AMZN: Forecast 'Spyglass' Tool

Summary:

In my role as a product manager at AMZN, most of my work was focused on forecasting systems and was behind the scenes. The 'spyglass' tool was one of the ad-hoc things I built. The purpose was to bridge the gap between the automated forecasting systems and models to the needs of the businesses relying on accurate forecasting.

Each category has thousands and thousands of products in their catalog. So it's impossible for a category management team to operate at the product level, unless the product was in the head of the catalog (top 0.5%). For those products, the ROI of manual attention and forecast intervention was positive.

So the prior state:

Business users (CM teams) maintained a list of top selling products.
Every week (or so), folks manually pull up the forecast for each product.
Compare the forecast to sales velocity and category knowledge, and inspect the forecasting curves.
Then make an accuracy assessment and if required, intervene in the forecast by overriding or adjusting the curves.

This was sub-optimal for several reasons. Chiefly, it was a poor use of time. Secondarily, it was highly manual and therefore, not precise and replicable. Third most, it introduced user manual bias into a highly instrumented data model. This bias was sometimes good, sometimes bad. But it persisted until manually removed - at least at the time, that changed in the coming years - creating more work or more error, sometimes both.

In response to this, I built the 'Spyglass' tool, shown below.

Step by Step:

I created 6 different SQL scripts, combining catalog, sales, forecasting, and traffic tables.
I replicated the SQL scripts for each category (30-40).
I connected a spreadsheet template to the Data Warehouse UI.
The data automatically flowed into the spreadsheet template once a week.
The raw data was transformed inside the spreadsheet to create 6 summary tables.
These summary tables were then 'printed' as a PDF document.
The output was sent via email to each category team (using email alias wildcards).
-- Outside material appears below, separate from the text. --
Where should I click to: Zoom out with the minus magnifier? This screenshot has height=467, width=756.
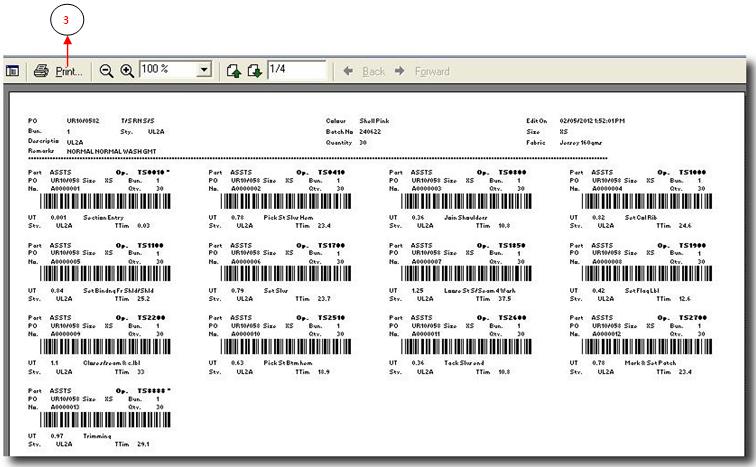coord(106,71)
The first page shows the top 20 under bias and over bias risk products (ASINs). Importantly, it shows the $s impact (grayed out), expressed in revenue (OPS) and profit (CP). This made prioritization easy and brought the tangible benefit/loss to the forefront for each category manager. Additionally, the summary shows crucial context along side, such as product name, manufacturer, price data, and last year sales.

The logic behind the bias calculation was simple. Last year's actual unit demand vs. year's forecast. Getting to that calculation required a few complicated considerations:

Remove markdown sales.
Add sales lost due to out of stock (calculated with traffic and conversion data).
Calculate price elasticity and apply to this year's price compared to last year's.
Assign a growth rate using a blend of the product's growth rate and the subcategories growth rate.

The second page is the same foundation as the first page, showing further breakdowns to triangulate and troubleshoot. It applied the same calculations to product the top 20 over/under bias venders and subcategories. This illuminated any larger or systemic problems and directed teams to the problem area.